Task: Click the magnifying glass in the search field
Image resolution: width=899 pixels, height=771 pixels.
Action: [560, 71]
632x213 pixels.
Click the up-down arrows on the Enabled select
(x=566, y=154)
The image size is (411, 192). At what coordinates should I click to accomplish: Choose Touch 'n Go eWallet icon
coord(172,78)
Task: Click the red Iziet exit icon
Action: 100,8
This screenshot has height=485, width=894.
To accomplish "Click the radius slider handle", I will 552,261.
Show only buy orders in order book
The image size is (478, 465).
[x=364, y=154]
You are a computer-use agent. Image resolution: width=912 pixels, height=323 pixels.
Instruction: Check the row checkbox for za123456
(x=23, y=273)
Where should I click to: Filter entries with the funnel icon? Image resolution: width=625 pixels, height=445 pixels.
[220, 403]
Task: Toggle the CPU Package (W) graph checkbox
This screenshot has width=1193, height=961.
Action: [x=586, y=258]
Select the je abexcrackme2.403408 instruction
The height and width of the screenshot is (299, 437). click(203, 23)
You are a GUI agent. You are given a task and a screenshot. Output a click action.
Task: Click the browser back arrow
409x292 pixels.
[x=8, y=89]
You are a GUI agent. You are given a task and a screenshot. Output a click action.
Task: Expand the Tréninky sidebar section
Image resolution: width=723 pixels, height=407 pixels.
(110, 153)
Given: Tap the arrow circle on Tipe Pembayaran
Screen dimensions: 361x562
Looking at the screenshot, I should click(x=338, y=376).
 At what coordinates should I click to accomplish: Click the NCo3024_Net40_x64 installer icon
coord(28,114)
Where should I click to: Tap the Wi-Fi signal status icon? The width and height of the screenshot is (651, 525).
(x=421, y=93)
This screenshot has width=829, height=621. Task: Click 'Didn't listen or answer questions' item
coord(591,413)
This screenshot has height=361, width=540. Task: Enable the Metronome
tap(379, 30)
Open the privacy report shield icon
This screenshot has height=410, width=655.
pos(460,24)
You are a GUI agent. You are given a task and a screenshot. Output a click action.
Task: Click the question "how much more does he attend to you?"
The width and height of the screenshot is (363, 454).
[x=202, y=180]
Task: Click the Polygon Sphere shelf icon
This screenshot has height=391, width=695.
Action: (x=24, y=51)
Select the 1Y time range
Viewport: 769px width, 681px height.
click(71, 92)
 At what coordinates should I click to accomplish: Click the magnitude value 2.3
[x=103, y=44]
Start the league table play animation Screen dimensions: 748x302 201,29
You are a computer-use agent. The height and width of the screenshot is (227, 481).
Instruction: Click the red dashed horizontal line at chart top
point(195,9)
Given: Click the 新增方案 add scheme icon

☆ ☆ ☆ ☆ ☆

• **Exercise**
Go through the entries above and write each one out exactly.

• **Answer space**
Task: Click the magnifying glass in the search field
Image resolution: width=899 pixels, height=771 pixels.
Action: [560, 71]
632x213 pixels.
Click the up-down arrows on the Enabled select
(x=566, y=154)
The image size is (411, 192). At what coordinates should I click to accomplish: Choose Touch 'n Go eWallet icon
coord(172,78)
Task: Click the red Iziet exit icon
Action: 100,8
This screenshot has height=485, width=894.
To accomplish "Click the radius slider handle", I will 552,261.
Show only buy orders in order book
The image size is (478, 465).
[x=364, y=154]
You are a computer-use agent. Image resolution: width=912 pixels, height=323 pixels.
Instruction: Check the row checkbox for za123456
(x=23, y=273)
Where should I click to: Filter entries with the funnel icon? Image resolution: width=625 pixels, height=445 pixels.
[220, 403]
Task: Toggle the CPU Package (W) graph checkbox
This screenshot has width=1193, height=961.
Action: [x=586, y=258]
Select the je abexcrackme2.403408 instruction
The height and width of the screenshot is (299, 437). click(203, 23)
You are a GUI agent. You are given a task and a screenshot. Output a click action.
Task: Click the browser back arrow
409x292 pixels.
[x=8, y=89]
You are a GUI agent. You are given a task and a screenshot. Output a click action.
Task: Expand the Tréninky sidebar section
Image resolution: width=723 pixels, height=407 pixels.
(110, 153)
Given: Tap the arrow circle on Tipe Pembayaran
Screen dimensions: 361x562
Looking at the screenshot, I should click(x=338, y=376).
 At what coordinates should I click to accomplish: Click the NCo3024_Net40_x64 installer icon
coord(28,114)
Where should I click to: Tap the Wi-Fi signal status icon? The width and height of the screenshot is (651, 525).
(x=421, y=93)
This screenshot has width=829, height=621. Task: Click 'Didn't listen or answer questions' item
coord(591,413)
This screenshot has height=361, width=540. Task: Enable the Metronome
tap(379, 30)
Open the privacy report shield icon
This screenshot has height=410, width=655.
pos(460,24)
You are a GUI agent. You are given a task and a screenshot. Output a click action.
Task: Click the question "how much more does he attend to you?"
The width and height of the screenshot is (363, 454).
[x=202, y=180]
Task: Click the Polygon Sphere shelf icon
This screenshot has height=391, width=695.
Action: (x=24, y=51)
Select the 1Y time range
Viewport: 769px width, 681px height.
click(71, 92)
 At what coordinates should I click to accomplish: Click the magnitude value 2.3
[x=103, y=44]
Start the league table play animation Screen dimensions: 748x302 201,29
You are a computer-use agent. The height and width of the screenshot is (227, 481).
Instruction: Click the red dashed horizontal line at chart top
point(195,9)
Given: Click the 新增方案 add scheme icon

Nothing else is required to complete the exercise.